Document extract:
----------

Tissue adhesives have many potential medical applications, including wound closure, supplementing or replacing sutures or staples in internal surgical procedures, adhesion of synthetic onlays or inlays to the cornea, drug delivery devices, anti-adhesion barriers to prevent post-surgical adhesions, and as a hemostatic sealant. Conventional tissue adhesives are generally not suitable for a wide range of adhesive applications. For example, cyanoacrylate-based adhesives have been used for topical wound closure, but the release of toxic degradation products limits their use for internal applications. Fibrin-based adhesives are slow curing, have poor mechanical strength, and pose a risk of viral infection. Additionally, the fibrin-based adhesives do not bond covalently to the underlying tissue.
Several types of hydrogel tissue adhesives have been developed which have improved adhesive and cohesive properties and are nontoxic. These hydrogels are generally formed by reacting a component having nucleophilic groups with a component having electrophilic groups, which are capable of reacting with the nucleophilic groups of the first component to form a crosslinked network via covalent bonding. However, these hydrogels typically swell or dissolve away too quickly, or lack sufficient adhesion or mechanical strength, thereby decreasing their effectiveness as surgical adhesives.

----------

Stored data records:

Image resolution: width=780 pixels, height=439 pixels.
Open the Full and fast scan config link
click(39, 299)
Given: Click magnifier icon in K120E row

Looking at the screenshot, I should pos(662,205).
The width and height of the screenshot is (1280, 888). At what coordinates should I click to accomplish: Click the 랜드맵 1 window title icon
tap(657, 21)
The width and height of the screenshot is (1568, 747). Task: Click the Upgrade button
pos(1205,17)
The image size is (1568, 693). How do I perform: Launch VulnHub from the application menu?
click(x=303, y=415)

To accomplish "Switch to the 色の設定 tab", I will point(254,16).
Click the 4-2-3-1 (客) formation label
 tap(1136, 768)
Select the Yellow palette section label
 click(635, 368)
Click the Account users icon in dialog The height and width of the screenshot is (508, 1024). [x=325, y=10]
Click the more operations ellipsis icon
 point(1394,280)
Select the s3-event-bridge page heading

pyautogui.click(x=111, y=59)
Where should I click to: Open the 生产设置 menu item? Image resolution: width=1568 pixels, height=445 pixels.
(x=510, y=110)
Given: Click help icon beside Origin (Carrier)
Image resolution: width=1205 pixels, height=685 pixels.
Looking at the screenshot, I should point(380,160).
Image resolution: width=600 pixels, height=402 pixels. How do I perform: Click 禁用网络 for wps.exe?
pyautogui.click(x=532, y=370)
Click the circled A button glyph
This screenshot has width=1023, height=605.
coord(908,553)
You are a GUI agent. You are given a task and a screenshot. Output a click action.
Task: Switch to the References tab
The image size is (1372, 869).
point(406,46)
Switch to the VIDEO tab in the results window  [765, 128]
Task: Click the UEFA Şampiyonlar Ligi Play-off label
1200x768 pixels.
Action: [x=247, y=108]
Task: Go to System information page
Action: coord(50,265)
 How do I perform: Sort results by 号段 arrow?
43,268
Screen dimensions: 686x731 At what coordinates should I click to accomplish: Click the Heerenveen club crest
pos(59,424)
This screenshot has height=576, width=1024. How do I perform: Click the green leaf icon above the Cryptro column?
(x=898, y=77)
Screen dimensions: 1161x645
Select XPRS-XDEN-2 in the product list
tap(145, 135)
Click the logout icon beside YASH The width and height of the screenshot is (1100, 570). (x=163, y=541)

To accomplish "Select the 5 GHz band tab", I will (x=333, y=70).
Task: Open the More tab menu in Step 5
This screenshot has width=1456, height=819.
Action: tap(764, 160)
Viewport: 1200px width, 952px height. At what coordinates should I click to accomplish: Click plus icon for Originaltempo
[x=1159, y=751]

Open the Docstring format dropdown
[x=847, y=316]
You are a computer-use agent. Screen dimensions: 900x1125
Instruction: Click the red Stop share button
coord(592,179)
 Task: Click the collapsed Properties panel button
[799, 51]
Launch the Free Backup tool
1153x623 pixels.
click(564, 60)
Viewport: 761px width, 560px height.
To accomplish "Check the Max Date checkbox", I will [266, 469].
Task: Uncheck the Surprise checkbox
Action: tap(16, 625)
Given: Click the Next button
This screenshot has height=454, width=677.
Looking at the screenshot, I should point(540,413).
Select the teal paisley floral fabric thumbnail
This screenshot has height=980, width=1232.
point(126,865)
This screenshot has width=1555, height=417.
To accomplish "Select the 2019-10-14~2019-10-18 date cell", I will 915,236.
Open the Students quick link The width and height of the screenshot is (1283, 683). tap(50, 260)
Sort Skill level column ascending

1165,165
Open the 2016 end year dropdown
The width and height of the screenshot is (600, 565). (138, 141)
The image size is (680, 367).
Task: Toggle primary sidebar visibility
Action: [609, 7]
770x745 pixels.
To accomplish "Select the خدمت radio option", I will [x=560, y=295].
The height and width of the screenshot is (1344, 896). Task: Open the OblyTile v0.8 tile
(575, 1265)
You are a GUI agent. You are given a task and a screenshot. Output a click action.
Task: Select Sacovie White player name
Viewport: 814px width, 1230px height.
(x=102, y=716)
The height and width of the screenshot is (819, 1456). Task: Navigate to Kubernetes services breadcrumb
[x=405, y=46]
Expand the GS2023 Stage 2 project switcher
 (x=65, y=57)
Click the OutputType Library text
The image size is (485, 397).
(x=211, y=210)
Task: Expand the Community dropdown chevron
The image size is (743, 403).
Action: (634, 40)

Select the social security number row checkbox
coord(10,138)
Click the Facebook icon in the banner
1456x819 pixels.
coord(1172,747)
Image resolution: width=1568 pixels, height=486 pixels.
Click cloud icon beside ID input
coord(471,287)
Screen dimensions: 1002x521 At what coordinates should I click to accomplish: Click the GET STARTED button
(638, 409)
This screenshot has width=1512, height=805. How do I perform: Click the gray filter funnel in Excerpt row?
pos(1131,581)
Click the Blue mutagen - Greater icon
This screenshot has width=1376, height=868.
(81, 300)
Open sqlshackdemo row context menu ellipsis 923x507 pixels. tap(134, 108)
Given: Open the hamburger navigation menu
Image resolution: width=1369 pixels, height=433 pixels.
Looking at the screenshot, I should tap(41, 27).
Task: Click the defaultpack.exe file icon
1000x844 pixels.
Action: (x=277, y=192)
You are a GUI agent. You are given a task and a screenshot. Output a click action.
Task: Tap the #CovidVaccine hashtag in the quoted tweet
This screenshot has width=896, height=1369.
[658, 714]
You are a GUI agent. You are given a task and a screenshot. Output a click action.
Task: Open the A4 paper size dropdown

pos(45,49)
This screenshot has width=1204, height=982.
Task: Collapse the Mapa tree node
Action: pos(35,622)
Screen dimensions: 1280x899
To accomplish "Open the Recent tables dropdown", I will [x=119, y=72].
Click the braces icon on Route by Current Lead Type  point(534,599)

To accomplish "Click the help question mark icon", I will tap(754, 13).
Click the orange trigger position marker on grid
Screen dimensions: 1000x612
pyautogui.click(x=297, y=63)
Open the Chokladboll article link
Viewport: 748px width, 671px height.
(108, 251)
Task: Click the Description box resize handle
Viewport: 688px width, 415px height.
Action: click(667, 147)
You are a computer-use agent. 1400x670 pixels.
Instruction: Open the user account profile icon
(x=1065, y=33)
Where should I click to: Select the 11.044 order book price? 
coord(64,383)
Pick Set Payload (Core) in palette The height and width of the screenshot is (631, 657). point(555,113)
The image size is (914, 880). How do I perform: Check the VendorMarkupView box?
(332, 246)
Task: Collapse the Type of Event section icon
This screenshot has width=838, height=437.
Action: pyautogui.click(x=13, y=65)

----------

Problems to work on:
**a.** Print the portion of the passage on tissue adhesives starting with "Several types of" and going on through "as surgical adhesives.".
**b.** Carry on the passage on tissue adhesives, beginning after its final sentence.
The lines play no part in what is asked here.

Results in order:
**a.**
Several types of hydrogel tissue adhesives have been developed which have improved adhesive and cohesive properties and are nontoxic. These hydrogels are generally formed by reacting a component having nucleophilic groups with a component having electrophilic groups, which are capable of reacting with the nucleophilic groups of the first component to form a crosslinked network via covalent bonding. However, these hydrogels typically swell or dissolve away too quickly, or lack sufficient adhesion or mechanical strength, thereby decreasing their effectiveness as surgical adhesives.

**b.**
Kodokian et al. (copending and commonly owned U.S. Patent Application Publication No. 2006/0078536) describe hydrogel tissue adhesives formed by reacting an oxidized polysaccharide with a water-dispersible, multi-arm polyether amine. These adhesives provide improved adhesion and cohesion properties, crosslink readily at body temperature, maintain dimensional stability initially, do not degrade rapidly, and are nontoxic to cells and non-inflammatory to tissue.
It is known that hydrogel tissue adhesives may be formed by mixing two aqueous solutions, each of which contains one of the crosslinkable components. The two solutions can be premixed using a mixing device before application to the desired site or can be applied separately and allowed to mix at the site of application. Additionally, the use of dried hydrogels and dried hydrogel precursors has been described (see for example, Rhee et al. U.S. Pat. No. 5,874,500, Sawhney et al., U.S. Pat. No. 6,703,047, and Odermatt et al., U.S. Patent Application Publication No. 2006/0134185). However, for some applications, for example a hemostatic sealant, it may be advantageous to have the tissue adhesive in a fibrous form which would be more effective in absorbing blood to help control bleeding and thereby having an easier application.